■ Source extract ■
>>>>
Plea-bargaining in capital murder cases: Is it fair to victims?

Plea-bargaining in capital murder cases saves taxpayers millions in court costs. But, does it provide justice for victims or their families?

by Susan Funaro
updated February 22, 2023 ·  4min read

The very process seems to bypass the justice that comes standard in a criminal trial. Even worse is the potentially light sentence given to an accused murderer in exchange for an admission of guilt. Yet, prosecutors continue to play "let's make a deal" with captured murderers. The question is: Why?

Deals for information

Prosecutors argue that plea bargaining is an effective tool to elicit information from a potentially uncooperative defendant.

In April 2005, Olympic bombing suspect Eric Rudolph pleaded guilty to avoid the death penalty in exchange for disclosing the whereabouts of his caches of explosives. Rudolph had been arrested for the 1996 Olympic bombings, which left one woman dead and more than 100 people injured. He was also suspected in connection with three other bombings that killed a police officer and critically injured a nurse. As a result of the plea, Rudolph led police to 250 pounds of dynamite that might not have been found had Rudolph been prosecuted.

If the deal removes the murderer from society for life, isn't it the best form of justice served?

Yet, families of victims have expressed deep disappointment with plea bargaining.

When prosecutors offered Green River serial killer Gay Ridgway 48 life terms without parole in exchange for his other victims' locations, the families of the confirmed victims were angry yet ultimately understanding. The unconfirmed victims' families would also need resolution, and the plea was directed towards helping these families. Often, prosecutors must weigh the information gained from the plea against the desire for justice. In Ridgway's case, there were so many unconfirmed victims that information about their whereabouts was critical.

Dealing for a sure thing

Many supporters posit that plea bargains ensure that the criminal is put behind bars. Cases that go to trial can often produce disappointing results because juries are notoriously difficult to predict. A trial is no guarantee that the defendant will be put away, even with the best evidence.
<<<<
■ Questions ■
• a. Copy the plea-bargaining article word for word from "Plea-bargaining in capital murder cases saves" to "potentially uncooperative defendant.".
• b. Answer these questions using the plea-bargaining article:
(i) In what month and year did Eric Rudolph plead guilty?
(ii) How many pounds of dynamite did Rudolph lead police to as a result of the plea?
(iii) How many life terms without parole did prosecutors offer the Green River serial killer?

■ Information supplied ■
>>>>
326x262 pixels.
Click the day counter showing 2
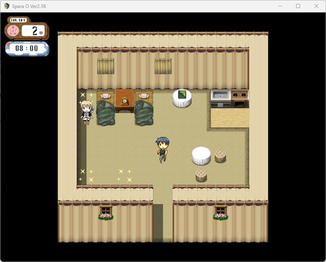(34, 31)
<<<<
>>>>
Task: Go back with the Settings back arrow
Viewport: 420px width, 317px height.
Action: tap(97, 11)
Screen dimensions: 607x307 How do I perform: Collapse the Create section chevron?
<<<<
■ Replies ■
• a.
Plea-bargaining in capital murder cases saves taxpayers millions in court costs. But, does it provide justice for victims or their families?

by Susan Funaro
updated February 22, 2023 ·  4min read

The very process seems to bypass the justice that comes standard in a criminal trial. Even worse is the potentially light sentence given to an accused murderer in exchange for an admission of guilt. Yet, prosecutors continue to play "let's make a deal" with captured murderers. The question is: Why?

Deals for information

Prosecutors argue that plea bargaining is an effective tool to elicit information from a potentially uncooperative defendant.

• b.
(i) April 2005
(ii) 250 pounds
(iii) 48